A 1987 California study calculated that the average cost per first-year survivor in infants in neonatal intensive care units with birth weights less than 750 g was $273,900; for those who weighed 750-999 g, average cost was $138,800. However, the overall percentage of costs for infants who died, usually within the first 3 days of life, was small. Hospital bills continue to rise as a result of advancing technology and may rise even higher if the child needs any type of rehabilitation or follow-up care. The infant's family undergoes severe emotional and financial stress with the birth of an extremely premature infant, and they often are confused, angry, and frustrated by resulting issues. In addition, society in general is affected by these infants, some of whom are significantly cognitively or physically impaired and require lifelong public assistance.

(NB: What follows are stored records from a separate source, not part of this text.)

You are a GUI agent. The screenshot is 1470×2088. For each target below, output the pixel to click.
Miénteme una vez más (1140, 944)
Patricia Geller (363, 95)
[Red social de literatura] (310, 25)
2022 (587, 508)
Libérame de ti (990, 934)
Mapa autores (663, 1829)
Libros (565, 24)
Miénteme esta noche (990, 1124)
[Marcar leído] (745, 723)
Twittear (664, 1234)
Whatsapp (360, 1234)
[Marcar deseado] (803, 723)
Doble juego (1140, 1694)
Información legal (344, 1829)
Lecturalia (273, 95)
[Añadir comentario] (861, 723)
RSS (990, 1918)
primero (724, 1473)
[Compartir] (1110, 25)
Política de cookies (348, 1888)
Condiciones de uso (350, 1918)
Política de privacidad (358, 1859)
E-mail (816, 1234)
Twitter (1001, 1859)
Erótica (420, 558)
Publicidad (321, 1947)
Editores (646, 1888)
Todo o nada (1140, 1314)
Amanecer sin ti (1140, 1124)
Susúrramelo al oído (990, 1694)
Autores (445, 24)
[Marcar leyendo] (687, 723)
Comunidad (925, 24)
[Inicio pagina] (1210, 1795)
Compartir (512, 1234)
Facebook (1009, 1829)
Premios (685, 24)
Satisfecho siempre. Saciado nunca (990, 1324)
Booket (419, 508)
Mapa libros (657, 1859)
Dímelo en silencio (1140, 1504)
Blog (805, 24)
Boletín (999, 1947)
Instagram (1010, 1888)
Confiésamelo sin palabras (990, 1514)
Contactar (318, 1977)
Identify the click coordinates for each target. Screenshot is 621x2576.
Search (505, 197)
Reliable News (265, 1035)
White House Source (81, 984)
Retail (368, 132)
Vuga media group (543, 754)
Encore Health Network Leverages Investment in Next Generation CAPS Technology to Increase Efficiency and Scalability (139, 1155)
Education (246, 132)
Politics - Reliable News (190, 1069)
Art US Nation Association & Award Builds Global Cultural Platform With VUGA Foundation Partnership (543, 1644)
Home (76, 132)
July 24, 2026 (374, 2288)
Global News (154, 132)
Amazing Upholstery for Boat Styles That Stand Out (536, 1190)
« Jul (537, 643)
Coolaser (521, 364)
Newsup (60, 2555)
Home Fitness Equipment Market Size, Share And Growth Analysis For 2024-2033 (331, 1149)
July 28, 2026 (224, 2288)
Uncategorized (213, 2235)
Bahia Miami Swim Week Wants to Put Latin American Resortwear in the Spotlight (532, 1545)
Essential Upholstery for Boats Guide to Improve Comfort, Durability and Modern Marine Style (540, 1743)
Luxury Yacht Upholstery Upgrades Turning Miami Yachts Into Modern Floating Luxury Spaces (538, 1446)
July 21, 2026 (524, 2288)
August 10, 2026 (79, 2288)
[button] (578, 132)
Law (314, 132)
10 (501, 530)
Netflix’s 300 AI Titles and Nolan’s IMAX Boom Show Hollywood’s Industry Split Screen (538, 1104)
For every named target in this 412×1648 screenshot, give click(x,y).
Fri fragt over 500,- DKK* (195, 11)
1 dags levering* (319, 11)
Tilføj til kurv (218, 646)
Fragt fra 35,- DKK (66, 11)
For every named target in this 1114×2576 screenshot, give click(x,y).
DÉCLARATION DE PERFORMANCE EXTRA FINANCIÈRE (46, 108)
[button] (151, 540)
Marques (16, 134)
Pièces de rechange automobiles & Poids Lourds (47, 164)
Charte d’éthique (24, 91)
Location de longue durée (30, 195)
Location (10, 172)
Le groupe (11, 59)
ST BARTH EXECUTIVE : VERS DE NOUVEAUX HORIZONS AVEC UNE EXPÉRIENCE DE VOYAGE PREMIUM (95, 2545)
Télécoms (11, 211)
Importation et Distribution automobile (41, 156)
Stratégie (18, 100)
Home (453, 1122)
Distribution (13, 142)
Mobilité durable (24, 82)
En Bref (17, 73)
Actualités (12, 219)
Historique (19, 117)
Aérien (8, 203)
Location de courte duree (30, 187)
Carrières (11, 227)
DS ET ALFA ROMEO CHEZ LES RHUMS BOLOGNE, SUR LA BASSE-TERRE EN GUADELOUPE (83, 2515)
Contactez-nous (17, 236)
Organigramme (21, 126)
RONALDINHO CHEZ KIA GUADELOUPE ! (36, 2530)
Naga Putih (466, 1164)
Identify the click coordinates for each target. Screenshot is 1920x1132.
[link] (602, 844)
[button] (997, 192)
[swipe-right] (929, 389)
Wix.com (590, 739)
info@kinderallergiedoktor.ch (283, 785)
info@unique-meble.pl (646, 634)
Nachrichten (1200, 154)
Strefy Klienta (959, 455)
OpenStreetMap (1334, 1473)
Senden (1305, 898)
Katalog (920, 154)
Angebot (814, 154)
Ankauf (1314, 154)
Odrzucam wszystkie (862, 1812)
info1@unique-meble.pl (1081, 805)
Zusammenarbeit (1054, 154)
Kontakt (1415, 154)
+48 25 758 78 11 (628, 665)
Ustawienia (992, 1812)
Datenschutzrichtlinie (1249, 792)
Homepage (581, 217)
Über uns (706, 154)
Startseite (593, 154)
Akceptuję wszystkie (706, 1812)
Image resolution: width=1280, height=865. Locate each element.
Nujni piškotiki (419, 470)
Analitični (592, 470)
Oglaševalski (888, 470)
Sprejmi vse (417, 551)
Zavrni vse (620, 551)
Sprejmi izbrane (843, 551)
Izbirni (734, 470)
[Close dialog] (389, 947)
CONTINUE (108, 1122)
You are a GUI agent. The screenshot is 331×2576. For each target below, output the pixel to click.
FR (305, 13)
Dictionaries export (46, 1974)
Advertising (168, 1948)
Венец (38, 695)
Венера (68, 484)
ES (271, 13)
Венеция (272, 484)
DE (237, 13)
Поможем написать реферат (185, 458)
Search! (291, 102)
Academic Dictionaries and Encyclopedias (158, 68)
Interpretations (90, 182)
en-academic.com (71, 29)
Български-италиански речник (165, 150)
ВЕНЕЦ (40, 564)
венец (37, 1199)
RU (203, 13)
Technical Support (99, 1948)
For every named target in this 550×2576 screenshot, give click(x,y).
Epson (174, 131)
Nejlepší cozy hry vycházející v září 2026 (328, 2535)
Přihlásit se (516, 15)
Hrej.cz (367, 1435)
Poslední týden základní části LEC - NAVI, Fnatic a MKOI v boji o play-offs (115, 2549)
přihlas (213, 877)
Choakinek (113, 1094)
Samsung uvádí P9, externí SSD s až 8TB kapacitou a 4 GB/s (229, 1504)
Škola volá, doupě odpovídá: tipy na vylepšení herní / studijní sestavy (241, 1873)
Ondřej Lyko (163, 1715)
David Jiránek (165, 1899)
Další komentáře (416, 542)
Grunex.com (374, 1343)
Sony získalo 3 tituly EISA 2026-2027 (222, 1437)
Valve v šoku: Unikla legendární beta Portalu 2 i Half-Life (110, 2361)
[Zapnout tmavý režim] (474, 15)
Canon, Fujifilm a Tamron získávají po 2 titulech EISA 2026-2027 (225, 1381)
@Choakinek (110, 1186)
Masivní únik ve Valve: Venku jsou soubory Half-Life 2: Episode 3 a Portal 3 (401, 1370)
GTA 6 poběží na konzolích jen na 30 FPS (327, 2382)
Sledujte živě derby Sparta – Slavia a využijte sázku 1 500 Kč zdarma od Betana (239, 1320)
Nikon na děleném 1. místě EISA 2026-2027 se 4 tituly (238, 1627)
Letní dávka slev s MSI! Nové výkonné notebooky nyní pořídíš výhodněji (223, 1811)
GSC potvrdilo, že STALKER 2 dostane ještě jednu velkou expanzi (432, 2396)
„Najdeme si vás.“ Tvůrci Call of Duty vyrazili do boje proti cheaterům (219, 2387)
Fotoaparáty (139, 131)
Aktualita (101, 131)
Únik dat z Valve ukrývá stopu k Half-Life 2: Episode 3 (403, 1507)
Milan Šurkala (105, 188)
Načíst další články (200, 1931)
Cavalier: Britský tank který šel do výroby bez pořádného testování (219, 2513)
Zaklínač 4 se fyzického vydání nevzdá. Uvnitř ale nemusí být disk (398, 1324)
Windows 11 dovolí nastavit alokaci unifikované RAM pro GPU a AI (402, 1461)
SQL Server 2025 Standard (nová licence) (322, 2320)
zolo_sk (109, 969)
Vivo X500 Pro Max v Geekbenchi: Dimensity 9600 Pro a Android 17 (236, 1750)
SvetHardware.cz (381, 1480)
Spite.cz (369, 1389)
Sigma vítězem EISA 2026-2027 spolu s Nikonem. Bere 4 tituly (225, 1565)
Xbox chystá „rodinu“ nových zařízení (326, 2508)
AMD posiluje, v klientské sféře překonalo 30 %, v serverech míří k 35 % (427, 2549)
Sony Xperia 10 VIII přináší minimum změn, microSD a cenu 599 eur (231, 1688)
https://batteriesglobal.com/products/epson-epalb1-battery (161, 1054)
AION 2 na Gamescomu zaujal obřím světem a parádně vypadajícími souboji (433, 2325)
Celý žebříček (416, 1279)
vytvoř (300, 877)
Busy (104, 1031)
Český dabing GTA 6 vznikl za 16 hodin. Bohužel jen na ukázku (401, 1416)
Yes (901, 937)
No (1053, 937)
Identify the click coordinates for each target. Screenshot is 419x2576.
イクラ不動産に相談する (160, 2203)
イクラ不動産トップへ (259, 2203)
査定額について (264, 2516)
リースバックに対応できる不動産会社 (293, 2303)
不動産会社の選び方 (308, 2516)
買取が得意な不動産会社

Since no single rule has been written regarding what to do in the impending birth of an extremely premature infant, both the obstetrician and the neonatologist must talk with the parents regarding what can be expected after delivery. The role of the medical team is (1) to fully inform the parents, based on the expected gestational age and any other pertinent prenatal data, of the most recent local and national statistics describing morbidity and mortality; (2) to describe procedures that may occur after the infant is delivered; and (3) to answer any questions the parents may have regarding the infant's care. Remember that opportunities to discuss management options will be available after the infant is born, allowing better evaluation of the infant and time for the family to fully comprehend the situation.